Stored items
******************************

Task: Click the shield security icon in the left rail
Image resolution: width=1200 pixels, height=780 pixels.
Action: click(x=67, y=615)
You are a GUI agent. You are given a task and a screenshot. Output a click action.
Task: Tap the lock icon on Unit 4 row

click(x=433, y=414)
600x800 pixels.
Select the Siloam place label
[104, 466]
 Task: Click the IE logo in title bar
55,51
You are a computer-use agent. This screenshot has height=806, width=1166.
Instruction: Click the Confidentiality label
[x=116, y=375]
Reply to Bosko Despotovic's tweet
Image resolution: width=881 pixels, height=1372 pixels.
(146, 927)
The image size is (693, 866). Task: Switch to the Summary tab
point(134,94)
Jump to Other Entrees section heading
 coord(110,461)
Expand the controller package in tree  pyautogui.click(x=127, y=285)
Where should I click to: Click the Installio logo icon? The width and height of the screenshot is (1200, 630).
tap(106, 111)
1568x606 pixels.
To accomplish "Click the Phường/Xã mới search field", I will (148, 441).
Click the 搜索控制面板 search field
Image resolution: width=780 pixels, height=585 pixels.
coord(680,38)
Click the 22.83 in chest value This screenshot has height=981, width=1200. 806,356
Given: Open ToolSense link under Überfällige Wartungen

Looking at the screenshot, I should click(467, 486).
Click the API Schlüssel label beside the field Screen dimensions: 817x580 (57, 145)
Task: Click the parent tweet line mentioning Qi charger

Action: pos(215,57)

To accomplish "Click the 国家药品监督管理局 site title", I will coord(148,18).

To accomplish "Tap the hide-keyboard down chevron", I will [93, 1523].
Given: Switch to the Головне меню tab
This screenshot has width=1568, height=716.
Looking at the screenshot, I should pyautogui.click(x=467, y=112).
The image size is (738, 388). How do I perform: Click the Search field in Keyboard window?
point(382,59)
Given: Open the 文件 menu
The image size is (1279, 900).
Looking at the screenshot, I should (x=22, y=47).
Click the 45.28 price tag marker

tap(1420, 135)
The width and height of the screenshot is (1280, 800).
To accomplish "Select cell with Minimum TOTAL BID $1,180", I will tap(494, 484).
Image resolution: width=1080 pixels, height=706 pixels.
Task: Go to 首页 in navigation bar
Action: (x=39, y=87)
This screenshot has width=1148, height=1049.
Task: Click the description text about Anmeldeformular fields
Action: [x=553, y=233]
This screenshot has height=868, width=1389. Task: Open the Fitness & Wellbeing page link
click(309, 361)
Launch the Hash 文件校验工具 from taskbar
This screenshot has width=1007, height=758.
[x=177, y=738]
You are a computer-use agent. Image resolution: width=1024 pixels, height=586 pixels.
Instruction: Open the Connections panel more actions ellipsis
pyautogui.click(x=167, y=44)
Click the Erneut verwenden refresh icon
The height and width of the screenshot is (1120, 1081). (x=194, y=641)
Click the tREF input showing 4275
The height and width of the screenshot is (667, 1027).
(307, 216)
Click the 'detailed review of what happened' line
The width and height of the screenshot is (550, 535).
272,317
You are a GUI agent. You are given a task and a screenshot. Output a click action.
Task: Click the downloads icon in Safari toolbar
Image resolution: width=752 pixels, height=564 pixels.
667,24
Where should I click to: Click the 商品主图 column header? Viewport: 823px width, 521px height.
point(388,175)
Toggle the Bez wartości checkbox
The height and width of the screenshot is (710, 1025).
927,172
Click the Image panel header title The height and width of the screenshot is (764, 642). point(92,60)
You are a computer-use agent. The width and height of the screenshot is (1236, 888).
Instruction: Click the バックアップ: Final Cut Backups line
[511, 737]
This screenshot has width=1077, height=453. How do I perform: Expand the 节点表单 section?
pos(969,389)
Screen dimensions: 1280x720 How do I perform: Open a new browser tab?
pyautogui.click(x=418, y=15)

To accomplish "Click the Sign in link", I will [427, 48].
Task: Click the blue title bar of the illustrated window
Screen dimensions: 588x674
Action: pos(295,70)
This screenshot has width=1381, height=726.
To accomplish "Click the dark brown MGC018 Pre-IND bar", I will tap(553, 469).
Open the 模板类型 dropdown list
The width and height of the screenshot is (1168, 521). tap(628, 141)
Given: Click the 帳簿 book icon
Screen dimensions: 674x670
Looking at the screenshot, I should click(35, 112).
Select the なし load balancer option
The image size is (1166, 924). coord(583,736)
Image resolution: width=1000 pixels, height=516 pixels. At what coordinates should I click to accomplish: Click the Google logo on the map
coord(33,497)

******************************

Work item = Each entry is to be retyped precisely as it stands.

Answer for the task =
Task: Click the shield security icon in the left rail
Image resolution: width=1200 pixels, height=780 pixels.
Action: click(x=67, y=615)
You are a GUI agent. You are given a task and a screenshot. Output a click action.
Task: Tap the lock icon on Unit 4 row

click(x=433, y=414)
600x800 pixels.
Select the Siloam place label
[104, 466]
 Task: Click the IE logo in title bar
55,51
You are a computer-use agent. This screenshot has height=806, width=1166.
Instruction: Click the Confidentiality label
[x=116, y=375]
Reply to Bosko Despotovic's tweet
Image resolution: width=881 pixels, height=1372 pixels.
(146, 927)
The image size is (693, 866). Task: Switch to the Summary tab
point(134,94)
Jump to Other Entrees section heading
 coord(110,461)
Expand the controller package in tree  pyautogui.click(x=127, y=285)
Where should I click to: Click the Installio logo icon? The width and height of the screenshot is (1200, 630).
tap(106, 111)
1568x606 pixels.
To accomplish "Click the Phường/Xã mới search field", I will (148, 441).
Click the 搜索控制面板 search field
Image resolution: width=780 pixels, height=585 pixels.
coord(680,38)
Click the 22.83 in chest value This screenshot has height=981, width=1200. 806,356
Given: Open ToolSense link under Überfällige Wartungen

Looking at the screenshot, I should click(467, 486).
Click the API Schlüssel label beside the field Screen dimensions: 817x580 (57, 145)
Task: Click the parent tweet line mentioning Qi charger

Action: pos(215,57)

To accomplish "Click the 国家药品监督管理局 site title", I will coord(148,18).

To accomplish "Tap the hide-keyboard down chevron", I will [93, 1523].
Given: Switch to the Головне меню tab
This screenshot has width=1568, height=716.
Looking at the screenshot, I should pyautogui.click(x=467, y=112).
The image size is (738, 388). How do I perform: Click the Search field in Keyboard window?
point(382,59)
Given: Open the 文件 menu
The image size is (1279, 900).
Looking at the screenshot, I should (x=22, y=47).
Click the 45.28 price tag marker

tap(1420, 135)
The width and height of the screenshot is (1280, 800).
To accomplish "Select cell with Minimum TOTAL BID $1,180", I will tap(494, 484).
Image resolution: width=1080 pixels, height=706 pixels.
Task: Go to 首页 in navigation bar
Action: (x=39, y=87)
This screenshot has width=1148, height=1049.
Task: Click the description text about Anmeldeformular fields
Action: [x=553, y=233]
This screenshot has height=868, width=1389. Task: Open the Fitness & Wellbeing page link
click(309, 361)
Launch the Hash 文件校验工具 from taskbar
This screenshot has width=1007, height=758.
[x=177, y=738]
You are a computer-use agent. Image resolution: width=1024 pixels, height=586 pixels.
Instruction: Open the Connections panel more actions ellipsis
pyautogui.click(x=167, y=44)
Click the Erneut verwenden refresh icon
The height and width of the screenshot is (1120, 1081). (x=194, y=641)
Click the tREF input showing 4275
The height and width of the screenshot is (667, 1027).
(307, 216)
Click the 'detailed review of what happened' line
The width and height of the screenshot is (550, 535).
272,317
You are a GUI agent. You are given a task and a screenshot. Output a click action.
Task: Click the downloads icon in Safari toolbar
Image resolution: width=752 pixels, height=564 pixels.
667,24
Where should I click to: Click the 商品主图 column header? Viewport: 823px width, 521px height.
point(388,175)
Toggle the Bez wartości checkbox
The height and width of the screenshot is (710, 1025).
927,172
Click the Image panel header title The height and width of the screenshot is (764, 642). point(92,60)
You are a computer-use agent. The width and height of the screenshot is (1236, 888).
Instruction: Click the バックアップ: Final Cut Backups line
[511, 737]
This screenshot has width=1077, height=453. How do I perform: Expand the 节点表单 section?
pos(969,389)
Screen dimensions: 1280x720 How do I perform: Open a new browser tab?
pyautogui.click(x=418, y=15)

To accomplish "Click the Sign in link", I will [427, 48].
Task: Click the blue title bar of the illustrated window
Screen dimensions: 588x674
Action: pos(295,70)
This screenshot has width=1381, height=726.
To accomplish "Click the dark brown MGC018 Pre-IND bar", I will tap(553, 469).
Open the 模板类型 dropdown list
The width and height of the screenshot is (1168, 521). tap(628, 141)
Given: Click the 帳簿 book icon
Screen dimensions: 674x670
Looking at the screenshot, I should click(35, 112).
Select the なし load balancer option
The image size is (1166, 924). coord(583,736)
Image resolution: width=1000 pixels, height=516 pixels. At what coordinates should I click to accomplish: Click the Google logo on the map
coord(33,497)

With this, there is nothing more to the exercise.